Россия вечная - [10]
Для дальнейшего раскрытия русской доктрины это очень важно: в русской литературе (а она фактически «тождественна» русской жизни) для героев характерно периодическое соскальзывание в Бездну (даже при «нормальном» течении жизни), в провал, вдруг образующийся при неожиданном изломе бытия, чувство его неустойчивости, ощущение катастрофичности и апокалиптичности земной жизни. С этим связана и другая ее черта — непомерная глубинность, отсутствие поверхностного блеска западной литературы, выход в тайники сознания, способность превращать литературу в форму жизни и смерти, «бить» в самое сердце, когда текст становится постоянным фактом внутренней жизни человека.
«Наши писатели точно заключили в себе черты какой-то высшей природы», — еще на заре русской классической прозы писал Гоголь.
Другая уникальная черта русской литературы, важная с нашей точки зрения, — ее связь с русским бытием, даже, казалось, самым простым его проявлением, но взятым во всей его особости, странности и тайной многозначности. Но к этому я вернусь ниже.

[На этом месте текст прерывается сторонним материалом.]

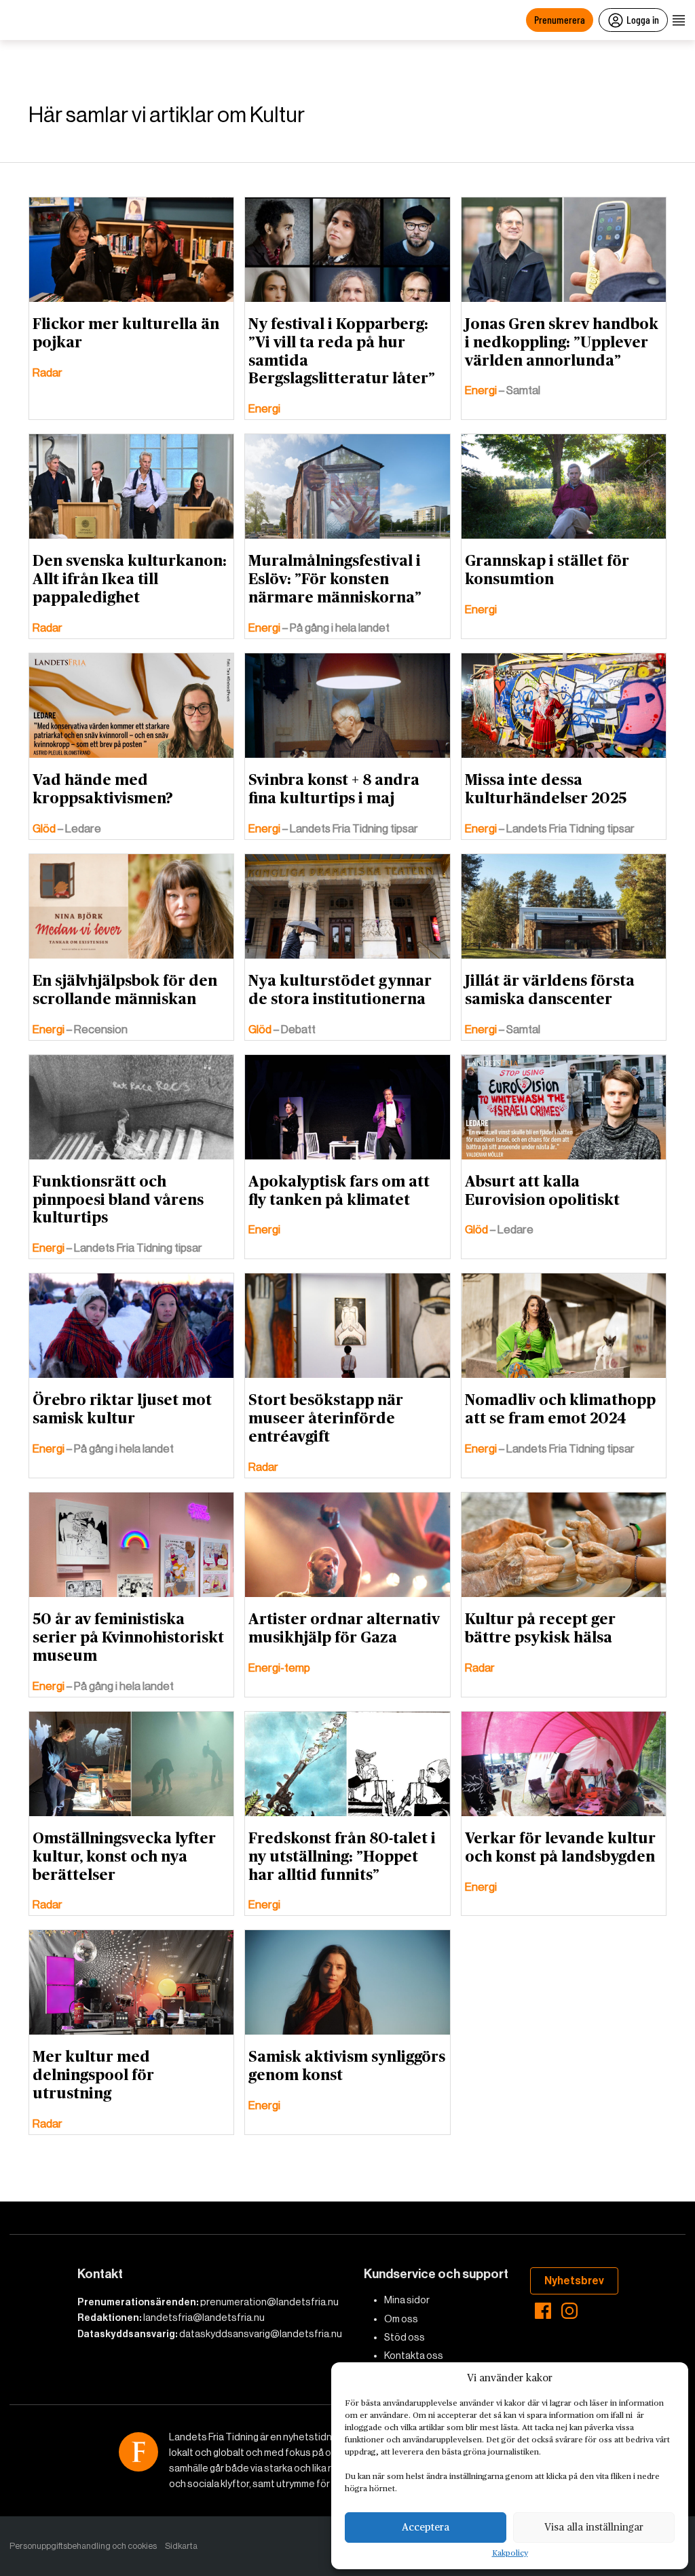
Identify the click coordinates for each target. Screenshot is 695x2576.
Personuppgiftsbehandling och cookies (83, 2546)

И все же, несмотря на уникальность и обилие гениев, в центре русской литературы стоит, несомненно, Достоевский — непомерная боль наша, поток, океан, крик, вырывающийся из тайников нашей души. О Достоевском столько много написано во всем мире — больше чем о каком-либо русском авторе… но нас прежде всего интересуют глубины его связи с Россией. Точнее, как неоднократно писалось, Достоевский — это и есть Россия, во всяком случае, из видимой части русского «айсберга» наиболее значительная часть его.
В центре всех откровений Достоевского о России мы поставим такую мысль: «Истина в России носит фантастический характер». Это «высказывание» действительно фундаментально, оно обнажает тайную основу бытия России, и в конце будет совершенно ясно, почему мы выделили это положение, подтверждаемое всем ходом русской истории и самодвижением русского духа. Достоевский, конечно, не мог предвидеть, например, какова будет русская идея через двести — триста лет (после его смерти), но незадолго до нее он пророчески говорил: «Будущая самостоятельная русская идея у нас еще не родилась, а только чревата ею земля ужасно, и в страшных муках готовится родить ее». Здесь важно слово «самостоятельная», которое обращено к «автономности» русской идеи, ее независимости от чего-либо, ее уникальности.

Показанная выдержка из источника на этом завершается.